Stored data:

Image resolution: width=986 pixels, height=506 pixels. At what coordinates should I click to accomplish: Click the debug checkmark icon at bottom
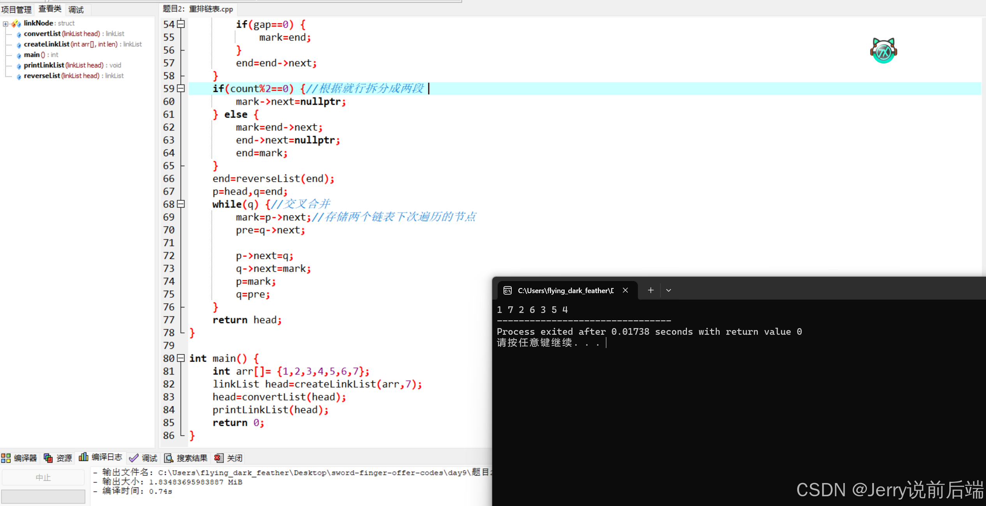[x=134, y=458]
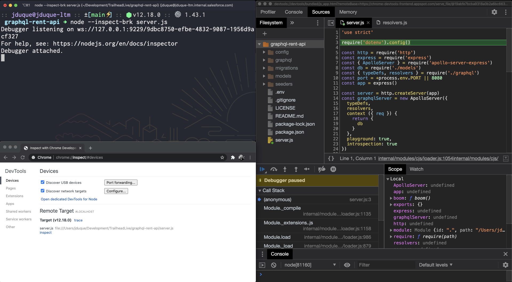Click the Step out of current function icon
This screenshot has height=282, width=512.
point(296,169)
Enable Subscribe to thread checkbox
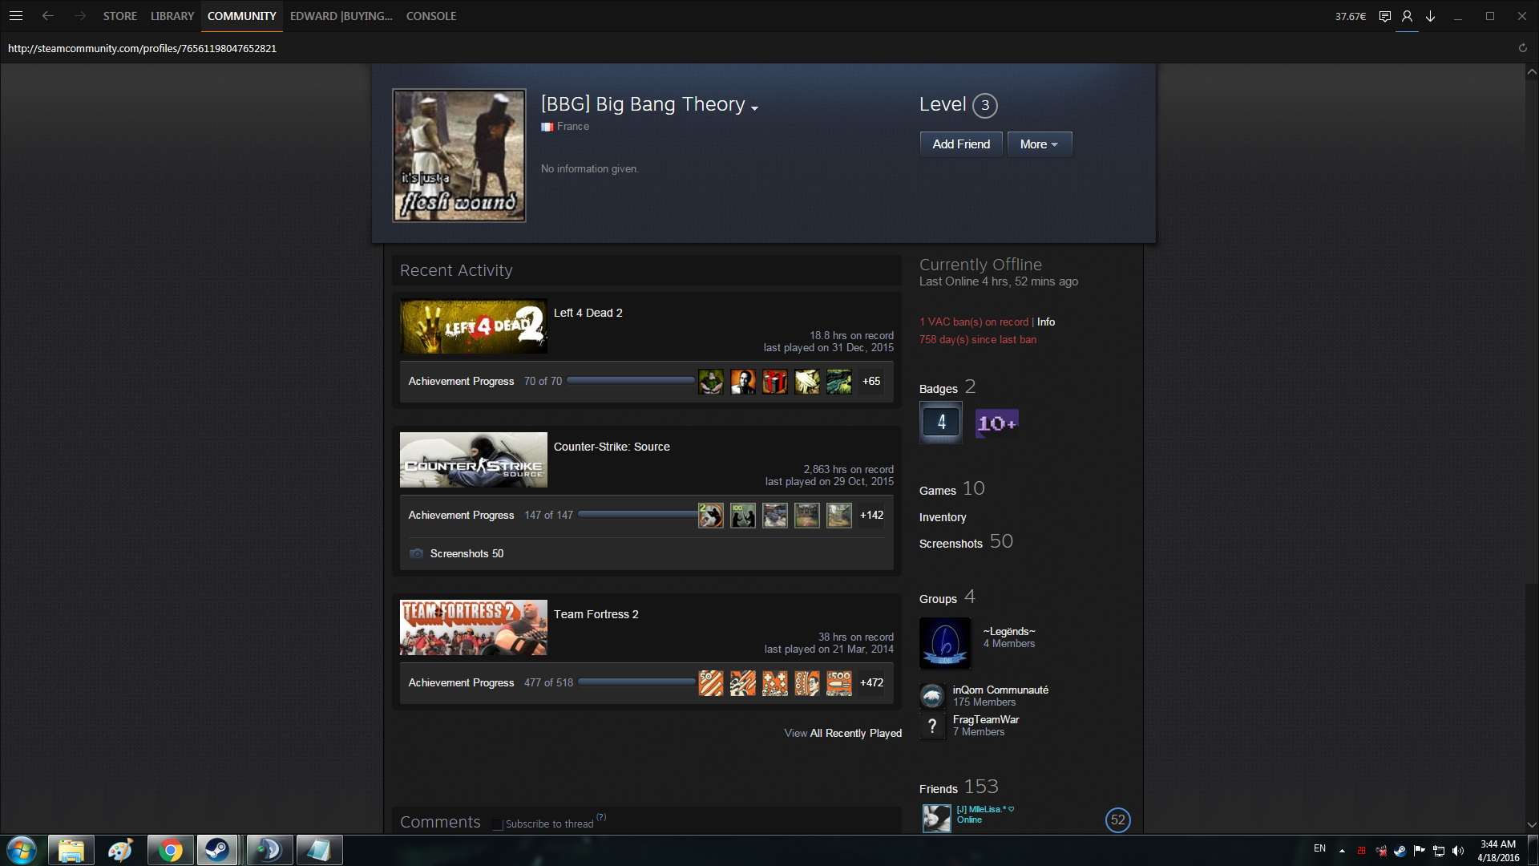 [498, 824]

TASK INSTRUCTIONS
Start to finish, write out the data above exactly, omitting all pictures.

FINAL ANSWER
Image resolution: width=986 pixels, height=506 pixels. At what coordinates should I click to accomplish: Click the debug checkmark icon at bottom
[x=134, y=458]
Click the Step out of current function icon
This screenshot has height=282, width=512.
point(296,169)
Enable Subscribe to thread checkbox
 [498, 824]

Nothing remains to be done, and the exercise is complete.